Wednesday, August 26, 2009

"If He Wants to Play, Let Him Play"

I think I have them figured out.

So I keep hearing this argument from Favre lovers about "If he wants to play football, let him play football." Could this non-analytical, everything-is-black-or-white comment be any further from the truth? It just shows a laziness in information gathering or an utter lack of understanding of the situation to even come to that conclusion. It's like people know they've got no leg to stand on anymore in supporting this guy and so they just throw up something they ate from earlier in the day, point at it and go: "See, there's proof that Favre woulda won at least three of them seven games Rodgers lost by four points or less."

*sigh*

I understand it's a business and I probably take it too much to heart the things that happen. I've always been a guy who wore his heart on his sleeve - for real, not fictitiously as part of my agent-created persona for some public charade, typical of someone else we know. Had Favre decided back in March of last year: "I'm tired, but I'm coming back. We made a great run, but I don't think we finished the job. I want one more chance to win a Super Bowl." I would have said, "Cool. Let's go." But he didn't. He said he was going to quit because he was tired and didn't think he had anymore to give. I appreciated his candor and willingness to go out on his own terms. It made up for a lot of the waffling from the previous two years. Heck, even a couple of months later when it came about that he was considering coming back, I thought: "Probably wouldn't be the worst thing in the world." I forgave him one more indiscretion. But when it came out that he rebuffed a couple of attempts the Packers made to reach out to him, it was over. Plain and simple. The guy didn't deserve the attention or credit I had given him. And we know how the rest of this plays out. We've been over it a thousand times.

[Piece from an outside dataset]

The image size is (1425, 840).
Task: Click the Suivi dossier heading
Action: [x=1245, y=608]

But to hear people say "Let him play if he wants to play" gives no intelligent thought to the idea that it has nothing to do with Brett Favre wanting to simply play football. He wants payback. He wants to prove the naysayers wrong like the typical "bet against me" Favre of the Super Bowl team. The thing that's at the heart of this, though, is that I think these folks who have given him every free pass in the book are now starting to have that inkling of darkness swirl into their thought process. "Is this guy really a "me guy" and not the gunslinger we knew and loved?" And it hurts them to think they've been duped. So they don't argue anymore. They throw out a non sequitur to disarm rather than engage in debate. Because who wants to admit they've been duped when they've fought so hard to pitch their position? No one. And this is the worst scenario because it's become so vitriolic on both sides. There's no "I'm glad you admitted being wrong, come on over to our side." It'd play out more like: "I told you all along you were wrong and you're still wrong." Worse, arguing his position is a bit like being OK with your spouse cheating on you. You don't care that your hero has now donned the uniform of your most hated rival? In fact, you're going to CHEER for him, now? It's just wrong in every way, shape or form.

And so with this creeping suspicion that you've gone too far in protecting this guy's antics and fall-throughs, you simply give the debate over to a pat: "If he wants to play, let him play."